Osilatör makinesinin çalışma prensibi ise şöyle işliyordu. Uyarıldığında her maddenin bir rezonansı vardır. Eğer doğru frekans tutturulursa ve Tesla’nın Osilatör makinesi gibi bir cihazla artırılırsa istenilen her şey parçalara ayrılabilir, örneğin washington’daki tekomaniros köprüsü saatte 64 km hızla esen bir rüzgarın doğru frekans aralığını tutturması sonucu çelik köprünün ritmik bir hareketle çarşaf gibi dalgalanmasına yol açtı sonunda köprü yıkıldı.
Aslında Tesla’nın yapmak istediği deprem bölgelerindeki fay hatlarında küçük ölçekli depremler yaratmaktı böylece fay hattının enerjisini emerek daha büyük ölçekli depremleri engellemekti. Yani deprem üreten bir silah üretmek değildi. Tesla’nın bu deneyinden kısa bir süre sonra 3-6-9 Eylül 1899da Colorado Springs’de ard arda üç deprem daha meydana geldi.

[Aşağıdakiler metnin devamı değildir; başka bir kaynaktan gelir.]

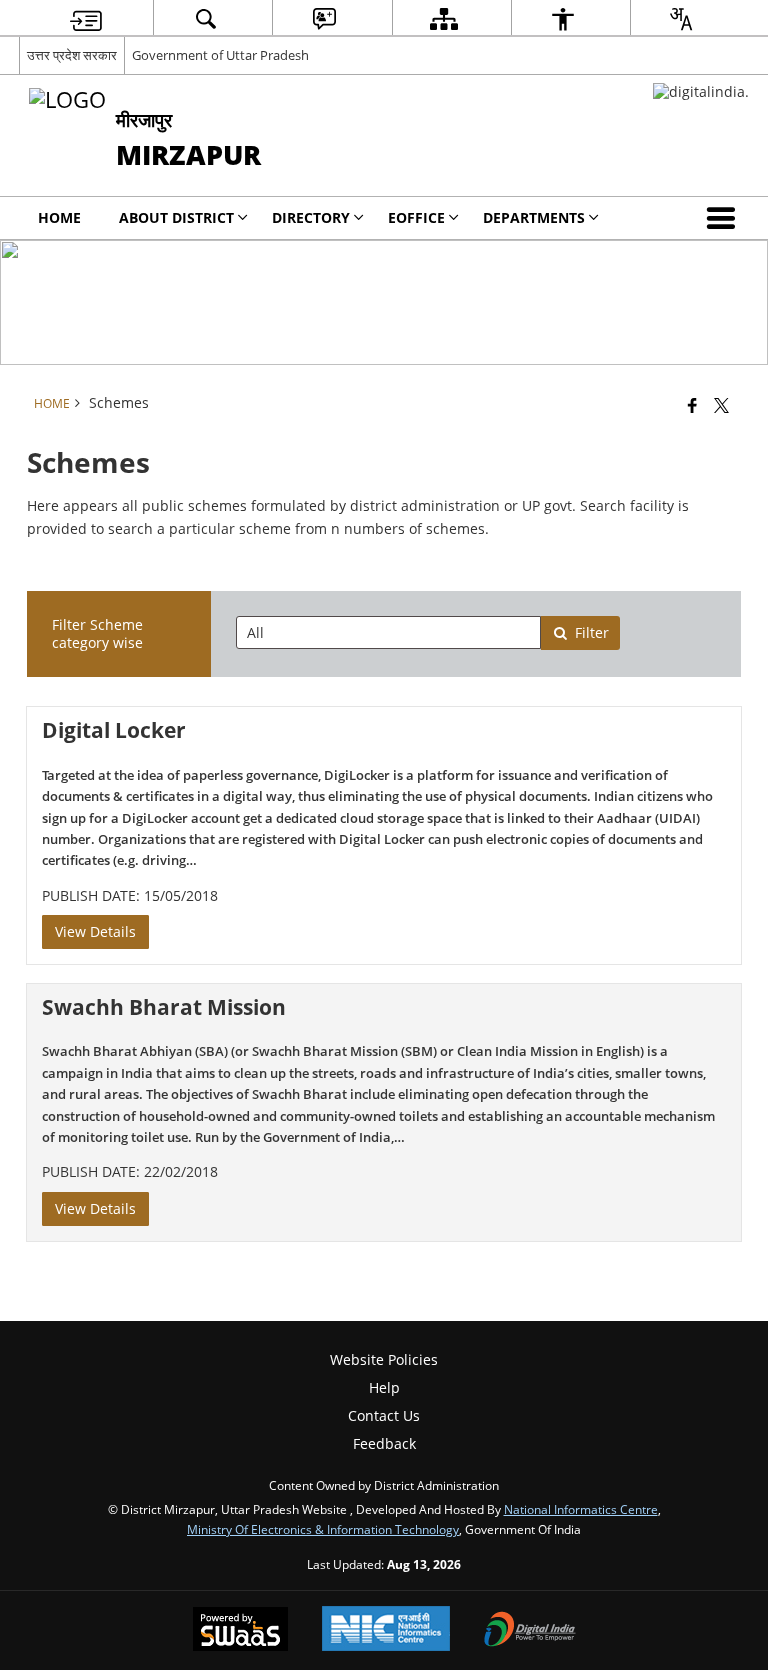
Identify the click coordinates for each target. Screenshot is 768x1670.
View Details (95, 931)
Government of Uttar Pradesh (220, 55)
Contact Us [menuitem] (384, 1415)
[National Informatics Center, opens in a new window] (386, 1630)
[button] (725, 218)
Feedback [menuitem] (384, 1443)
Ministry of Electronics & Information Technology (323, 1529)
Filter (592, 632)
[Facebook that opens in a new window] (692, 405)
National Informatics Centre (581, 1509)
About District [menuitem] (176, 217)
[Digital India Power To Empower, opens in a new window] (530, 1631)
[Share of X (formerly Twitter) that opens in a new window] (721, 405)
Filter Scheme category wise (97, 633)
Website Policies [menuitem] (384, 1359)
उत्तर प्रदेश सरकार (72, 55)
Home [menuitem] (59, 217)
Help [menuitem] (384, 1387)
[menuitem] (86, 18)
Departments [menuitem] (534, 217)
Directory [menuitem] (311, 217)
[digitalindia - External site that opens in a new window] (701, 91)
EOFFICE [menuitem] (416, 217)
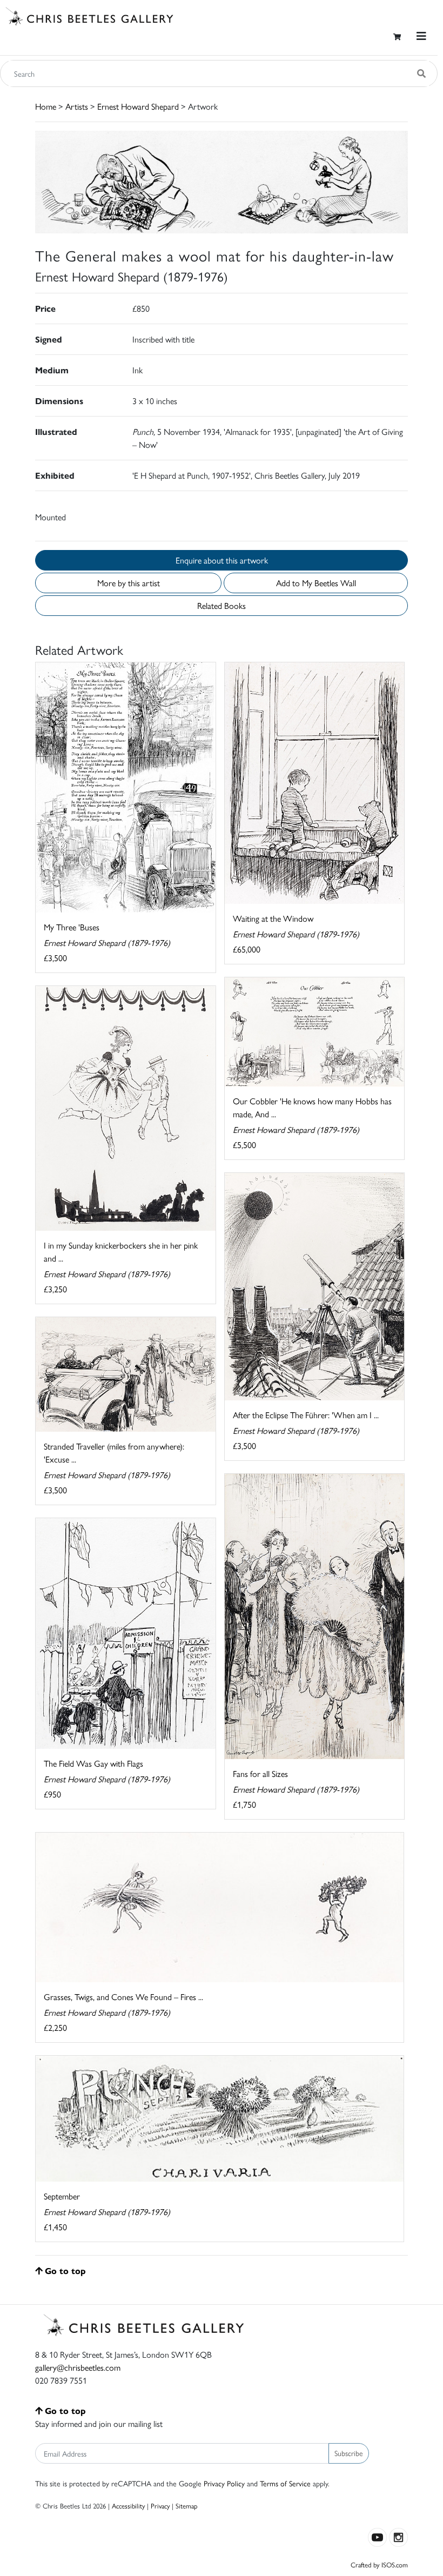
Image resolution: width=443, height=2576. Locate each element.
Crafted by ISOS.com (379, 2564)
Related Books (221, 605)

Depremin olduğu tarihler ise oldukça dikkat çekiciydi. Bu olayın ardından “3-6-9 rakamlarının ihtişamını ve önemini bilseydiniz evrenin kapılarını açacak bir anahtarınız olurdu. Nicola Tesla gezegenimizin boğum noktalarını da hesaplamıştı ve bu noktaların 3-6-9 sayılarıyla bağlantılı olduğunu fark etmişti. Tesla 3-6-9 rakamlarına takıntılı bir insandı ancak ona göre bu sayılar yalnızca kendisi için değil herkes için büyük bir önem taşımaktaydı.

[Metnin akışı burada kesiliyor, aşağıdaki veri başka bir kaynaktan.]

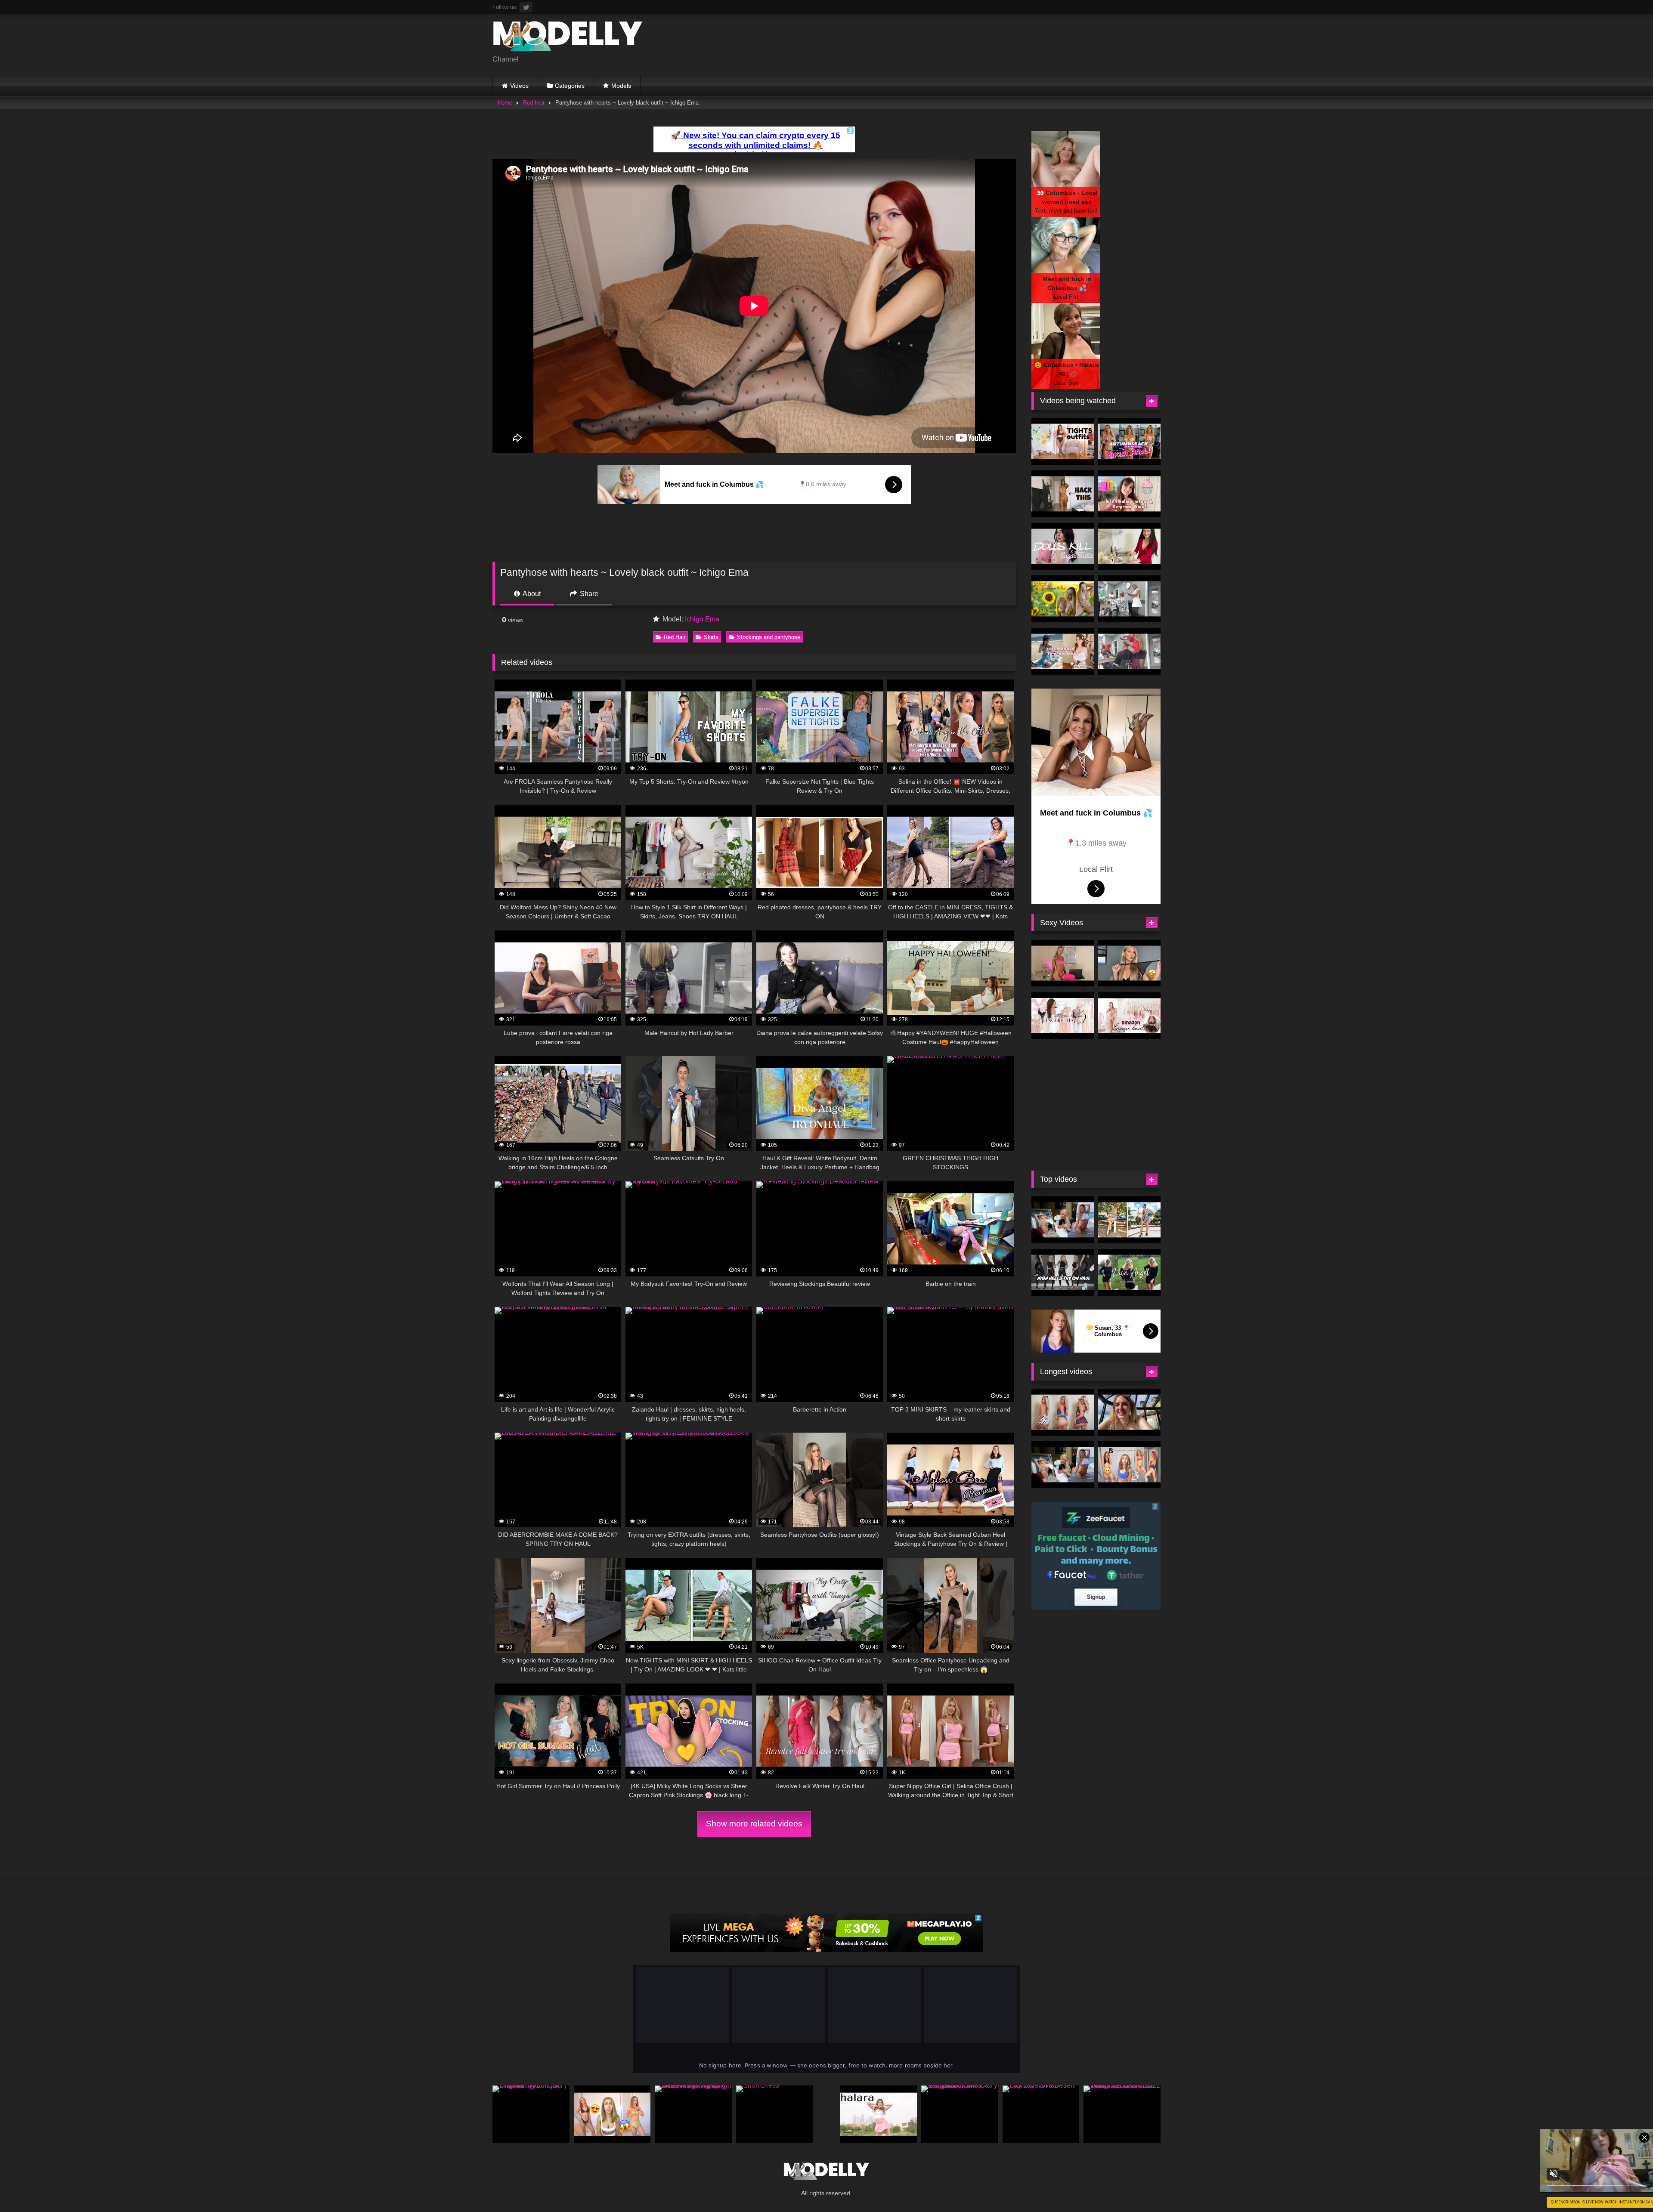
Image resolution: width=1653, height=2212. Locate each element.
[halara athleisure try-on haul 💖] (878, 2114)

3-6-9 teorisini daha iyi anlayabilmek için Tesla’nın şu sözünü de anlamak gerekiyor. Bilim fiziksel olmayan fenomenleri incelemeye başladığı gün önceki yüzyılın hepsinden daha fazla ilerleme kaydedecektir. Eğer evrenin sırlarını bilmek istiyorsanız. Enerji, frekans ve titreşim üzerine düşünmelisiniz. Burada derin bir felsefi gerçeklik bulunmaktadır. Yaklaşık yüzyıl önce söylenmiş bu söz zamanında anlaşılmamış olabilir. Ancak Tesla zamanının çok ötesinde bir bilim adamıydı bu nedenle anlam yüklü sözlerini kavrayabilmemiz için yüzyıl geçmesi gerekiyordu.

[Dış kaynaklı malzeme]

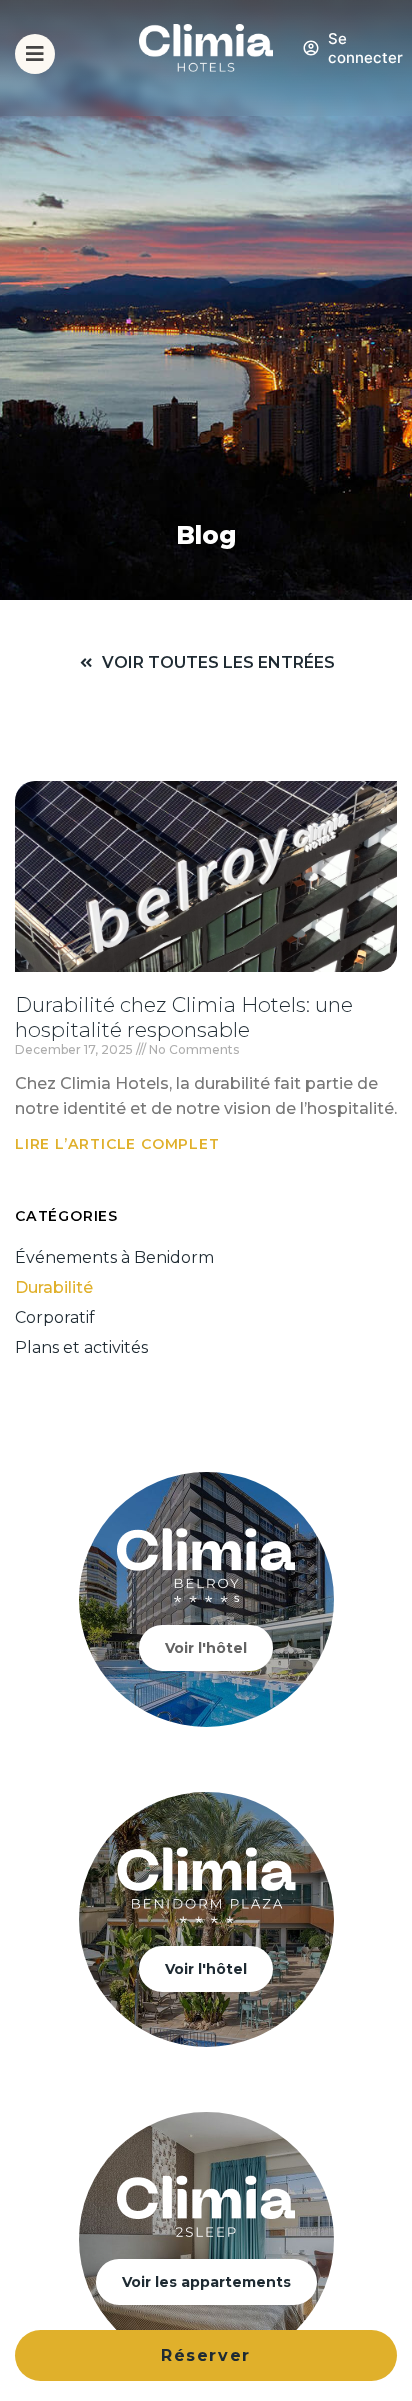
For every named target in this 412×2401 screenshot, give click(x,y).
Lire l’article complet (117, 1144)
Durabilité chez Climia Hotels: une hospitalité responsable (184, 1017)
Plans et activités (81, 1347)
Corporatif (55, 1317)
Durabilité (54, 1287)
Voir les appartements (206, 2282)
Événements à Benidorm (114, 1257)
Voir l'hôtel (206, 1648)
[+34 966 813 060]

3-6-9 Teorisi ve Titreşimler
Evrendeki gördüğümüz ve görmediğimiz canlı ve cansız her şey titreşir her biri kendine özel bir frekanstır. Dolayısı ile her şey birbiri ile iletişim halindedir, her şeyin özü ise enerjidir. Çevremizde gördüğümüz kütleler ise enerjinin yoğunlaşmış halidir, düşüncelerimiz de enerjidir ve enerji sürekli titreşerek bir salınım oluşturur. Dolayısı ile bizler de durmaksızın titreşen enerjileriz. Titreşim seviyemiz düşük olduğu için yeryüzünde çökeltilmiş şekilde yani kütle beden olarak hayatlarımızı devam ettiriyoruz. Bizim titreşimimize uygun titreşen enerjileri de kendi titreşim dünyamızda kütle olarak görebiliyoruz. İnsan bedenin doğal titreşim düzeyi ise saniyede ortalama 300 titreşimdir.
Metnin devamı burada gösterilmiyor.